Hy-Vee, sort of the Publix of the Midwest, is a crucial component of the Kurt Warner story. After starring at Division I-AA Northern Iowa for a year as quarterback, Warner failed to make a go of it on any professional level of football and was reduced to stocking shelves on the overnight shift at a Hy-Vee in Cedar Falls. In the the recently released behind-the-scenes quasi-trailer we see him standing in the Hy-Vee aisle, longingly gazing at a Wheaties box, which, my God, sometimes a prudent man does watch a trailer. But there is also a scene where he is playing catch with some other stock clerk in the aisle and inadvertently sends that stock clerk crashing through a display, putting into context why the screenplay is credited to David Aaron Cohen, Jon Erwin, Jon Gunn, and Algorithm. And while the IMDb credits list a Hy-Vee Customer and a Hy-Vee Son and a Store Clerk, they do not list Hy-Vee Supervisor, which I believe to be the most critical role here, even more critical than former UNI Coach Terry Allen, to be played by Adam Baldwin in what I can only hope is an appropriate Allen-ish moustache. (Anna Paquin plays Warner’s wife, Brenda, betraying, as Colin McGowan astutely noted, how much we, as a society, have failed Paquin.)
Who should play this imaginary Hy-Vee Supervisor? Well, the obvious answer is Bruce McGill since Bruce McGill should be in everything. But Bruce McGill is already in “American Underdog”! He’s playing Jim Foster, commissioner of the Arena Football League, where Warner improbably rose to prominence, a man who once told Sports Illustrated that his league made sure to eradicate any possible Donald Trumps as owner. Respect.
Hmmmmm. So, who else who could play Warner’s supervisor? Well, Kevin Corrigan should be in everything too, of course.

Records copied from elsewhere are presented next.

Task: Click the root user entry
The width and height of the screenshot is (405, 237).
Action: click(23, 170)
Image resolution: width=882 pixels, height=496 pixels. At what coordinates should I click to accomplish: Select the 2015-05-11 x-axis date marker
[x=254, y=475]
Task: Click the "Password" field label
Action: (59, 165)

I like imagining him putting down the starry-eyed Warner (“You couldn’t beat Western Illinois and now you’re talking like you should play for the Bears”) and then, happening upon his young charge gazing at the Wheaties box, walking up, putting a hand on his shoulder and saying “Follow your dream, Kent.” “Kurt,” Kurt would say. “Whatever,” Corrigan would say and then walk away. But, a Hy-Vee supervisor with a New York accent? I dunno.
Maybe that’s why we should cast David Anthony Higgins, a native Iowan, who could not only lend Hawkeye State credibility but spiritually call back to his definitive role on “Malcolm in the Middle.”
Dean Winters might be good because he could ably embody an ex-high school jock, ostensible star quarterback of the Waverly-Shell Rock football team that went 2-7 in 1991, who keeps challenging Warner to passing contests with cans of Chunky Soup. But like those Allstate commercials, I fear Winters might be too Dennis Duffy-ish.
That’s also why we might want to hold off on Jason Sudeikis, despite his Midwestern roots, because he might be too Ted Lasso-y.
Picture this man as a disgruntled Hy-Vee supervisor lecturing a future pro football Hall of Famer. |
Matt Malloy would be fantastic. Can’t you just see him marching around the corner in a huff to find this store clerk lying in the mess of the fallen display, putting his hands on his hips, frowning, exerting his minimal authority to the fullest?
Paul Walter Hauser would be the fantastic opposite to Malloy. He would round the corner with, like, an armful of Captain Crunch boxes to find the store clerk lying in the mess of the fallen display and just sort of sigh and barely wield his minimal authority because he hates this job so much.
But in the end, I suppose, what we really need is an open casting call in Cedar Falls to find the most gangly, unenthusiastic teenager possible, to both improbably stand taller than the movie’s Warner while being his younger, couldn’t-care-less supervisor, the perfect juxtaposition of sorrowful comedy.